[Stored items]
• • • • •

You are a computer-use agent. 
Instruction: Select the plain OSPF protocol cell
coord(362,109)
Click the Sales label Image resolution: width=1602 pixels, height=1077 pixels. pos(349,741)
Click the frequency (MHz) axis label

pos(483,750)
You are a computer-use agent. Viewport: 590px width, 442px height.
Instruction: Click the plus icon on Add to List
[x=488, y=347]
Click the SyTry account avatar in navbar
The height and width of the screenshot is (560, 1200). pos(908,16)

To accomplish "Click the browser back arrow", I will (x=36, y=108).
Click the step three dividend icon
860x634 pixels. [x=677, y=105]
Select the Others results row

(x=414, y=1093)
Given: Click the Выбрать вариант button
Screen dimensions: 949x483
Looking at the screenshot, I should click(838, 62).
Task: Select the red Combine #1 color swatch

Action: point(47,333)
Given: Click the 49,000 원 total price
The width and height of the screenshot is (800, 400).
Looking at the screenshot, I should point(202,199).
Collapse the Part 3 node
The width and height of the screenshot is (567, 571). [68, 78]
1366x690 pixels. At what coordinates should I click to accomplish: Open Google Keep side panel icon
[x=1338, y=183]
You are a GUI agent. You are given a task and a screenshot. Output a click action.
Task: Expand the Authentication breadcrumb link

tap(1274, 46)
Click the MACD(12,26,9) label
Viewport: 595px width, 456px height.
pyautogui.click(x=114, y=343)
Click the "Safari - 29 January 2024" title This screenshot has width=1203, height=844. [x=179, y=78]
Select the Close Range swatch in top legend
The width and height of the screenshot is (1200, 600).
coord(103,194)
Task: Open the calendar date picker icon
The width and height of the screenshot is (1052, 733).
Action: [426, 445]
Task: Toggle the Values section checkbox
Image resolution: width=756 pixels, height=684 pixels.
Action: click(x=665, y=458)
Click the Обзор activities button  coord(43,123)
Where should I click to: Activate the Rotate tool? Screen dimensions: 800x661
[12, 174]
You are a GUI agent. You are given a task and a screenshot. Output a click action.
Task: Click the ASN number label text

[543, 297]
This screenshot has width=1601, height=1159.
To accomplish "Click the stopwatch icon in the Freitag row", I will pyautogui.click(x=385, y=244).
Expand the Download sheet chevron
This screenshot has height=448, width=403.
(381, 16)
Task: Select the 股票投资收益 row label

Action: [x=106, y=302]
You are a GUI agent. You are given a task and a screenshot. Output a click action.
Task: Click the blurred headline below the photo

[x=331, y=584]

• • • • •

*Work to be completed:* What is needed is an exact copy of every record above.

*Solution to this task:*
You are a computer-use agent. 
Instruction: Select the plain OSPF protocol cell
coord(362,109)
Click the Sales label Image resolution: width=1602 pixels, height=1077 pixels. pos(349,741)
Click the frequency (MHz) axis label

pos(483,750)
You are a computer-use agent. Viewport: 590px width, 442px height.
Instruction: Click the plus icon on Add to List
[x=488, y=347]
Click the SyTry account avatar in navbar
The height and width of the screenshot is (560, 1200). pos(908,16)

To accomplish "Click the browser back arrow", I will (x=36, y=108).
Click the step three dividend icon
860x634 pixels. [x=677, y=105]
Select the Others results row

(x=414, y=1093)
Given: Click the Выбрать вариант button
Screen dimensions: 949x483
Looking at the screenshot, I should click(838, 62).
Task: Select the red Combine #1 color swatch

Action: point(47,333)
Given: Click the 49,000 원 total price
The width and height of the screenshot is (800, 400).
Looking at the screenshot, I should point(202,199).
Collapse the Part 3 node
The width and height of the screenshot is (567, 571). [68, 78]
1366x690 pixels. At what coordinates should I click to accomplish: Open Google Keep side panel icon
[x=1338, y=183]
You are a GUI agent. You are given a task and a screenshot. Output a click action.
Task: Expand the Authentication breadcrumb link

tap(1274, 46)
Click the MACD(12,26,9) label
Viewport: 595px width, 456px height.
pyautogui.click(x=114, y=343)
Click the "Safari - 29 January 2024" title This screenshot has width=1203, height=844. [x=179, y=78]
Select the Close Range swatch in top legend
The width and height of the screenshot is (1200, 600).
coord(103,194)
Task: Open the calendar date picker icon
The width and height of the screenshot is (1052, 733).
Action: [426, 445]
Task: Toggle the Values section checkbox
Image resolution: width=756 pixels, height=684 pixels.
Action: click(x=665, y=458)
Click the Обзор activities button  coord(43,123)
Where should I click to: Activate the Rotate tool? Screen dimensions: 800x661
[12, 174]
You are a GUI agent. You are given a task and a screenshot. Output a click action.
Task: Click the ASN number label text

[543, 297]
This screenshot has width=1601, height=1159.
To accomplish "Click the stopwatch icon in the Freitag row", I will pyautogui.click(x=385, y=244).
Expand the Download sheet chevron
This screenshot has height=448, width=403.
(381, 16)
Task: Select the 股票投资收益 row label

Action: [x=106, y=302]
You are a GUI agent. You are given a task and a screenshot. Output a click action.
Task: Click the blurred headline below the photo

[x=331, y=584]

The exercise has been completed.